Ho cercato di minimizzare il rumore dei missili dicendo “boom boom”, come se si trattasse solo di fuochi d’artificio.

Sono trascorsi sei giorni prima che riuscissimo a tranquillizzarla in qualche modo. Quindi diceva “boom boom” e sorrideva quando sentiva uno scoppio, purché non fosse troppo forte o troppo vicino a noi.

Durante l’aggressione, odiavo le notti.

Né io né mio marito riuscivamo a dormire. Majd veniva svegliata spesso dal rumore dei bombardamenti aerei israeliani.

Aspettavamo fino all’alba per riuscire a dormire un po’, nonostante ci fossero molti attacchi aerei anche dopo il sorgere del sole.

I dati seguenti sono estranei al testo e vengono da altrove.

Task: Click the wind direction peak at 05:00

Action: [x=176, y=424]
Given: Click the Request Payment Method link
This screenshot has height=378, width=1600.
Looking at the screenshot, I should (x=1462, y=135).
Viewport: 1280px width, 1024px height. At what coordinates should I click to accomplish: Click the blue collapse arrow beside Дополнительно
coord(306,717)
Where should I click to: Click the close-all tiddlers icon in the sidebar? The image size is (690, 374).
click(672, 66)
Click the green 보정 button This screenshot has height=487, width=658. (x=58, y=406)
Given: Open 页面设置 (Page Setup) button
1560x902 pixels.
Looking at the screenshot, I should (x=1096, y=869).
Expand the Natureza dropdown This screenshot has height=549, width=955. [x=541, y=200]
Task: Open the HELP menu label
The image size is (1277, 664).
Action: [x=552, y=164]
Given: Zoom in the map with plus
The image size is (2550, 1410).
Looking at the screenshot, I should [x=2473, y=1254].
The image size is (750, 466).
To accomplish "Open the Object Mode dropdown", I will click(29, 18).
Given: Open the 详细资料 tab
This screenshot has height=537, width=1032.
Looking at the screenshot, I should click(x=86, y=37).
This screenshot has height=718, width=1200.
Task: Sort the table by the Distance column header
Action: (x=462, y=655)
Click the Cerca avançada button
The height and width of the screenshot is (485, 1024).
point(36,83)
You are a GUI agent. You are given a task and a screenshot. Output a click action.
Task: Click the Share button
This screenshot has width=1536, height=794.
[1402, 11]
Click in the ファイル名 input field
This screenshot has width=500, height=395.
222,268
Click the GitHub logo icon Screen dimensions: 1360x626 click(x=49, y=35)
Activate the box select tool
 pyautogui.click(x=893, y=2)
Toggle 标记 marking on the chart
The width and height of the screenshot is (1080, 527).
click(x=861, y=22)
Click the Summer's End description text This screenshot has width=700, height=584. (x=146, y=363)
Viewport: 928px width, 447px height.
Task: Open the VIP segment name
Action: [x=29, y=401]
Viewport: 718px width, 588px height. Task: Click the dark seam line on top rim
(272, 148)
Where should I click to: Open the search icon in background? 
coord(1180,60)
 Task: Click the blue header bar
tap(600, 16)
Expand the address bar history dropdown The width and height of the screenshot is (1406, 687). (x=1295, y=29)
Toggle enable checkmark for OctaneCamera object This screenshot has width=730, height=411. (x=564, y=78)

Mia figlia dovrebbe poter giocare e divertirsi come gli altri bambini nel mondo.

Per il suo primo compleanno, suo padre le ha regalato una palla. Aveva il suo nome stampato su di essa, accanto al numero 10 – il numero sulle maglie indossate da Lionel Messi e Diego Maradona.

Non ha calciato la palla una sola volta durante l’attacco di Israele.

La mia storia non è l’unica. Ogni madre di Gaza ha provato terrore.

Ola Mousa è un’artista e scrittrice di Gaza.

(La figlia di Ola Mousa, Majd, era costantemente spaventata durante l’ultimo attacco di Israele a Gaza. Foto per gentile concessione di Ola Mousa).